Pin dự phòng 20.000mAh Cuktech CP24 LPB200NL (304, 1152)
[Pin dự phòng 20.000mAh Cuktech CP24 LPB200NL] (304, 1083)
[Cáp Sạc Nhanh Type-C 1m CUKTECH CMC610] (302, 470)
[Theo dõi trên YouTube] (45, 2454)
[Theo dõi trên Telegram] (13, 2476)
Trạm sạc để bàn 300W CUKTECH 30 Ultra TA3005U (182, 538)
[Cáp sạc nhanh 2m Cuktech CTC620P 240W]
==============================
PROBLEM TO WORK ON - The answer must be the lines from the one containing "[Theo dõi trên Telegram] (13, 2476)" through the last line of the records, written out exactly; please include nothing more.

RESPONSE FOR THIS EXERCISE -
[Theo dõi trên Telegram] (13, 2476)
Trạm sạc để bàn 300W CUKTECH 30 Ultra TA3005U (182, 538)
[Cáp sạc nhanh 2m Cuktech CTC620P 240W]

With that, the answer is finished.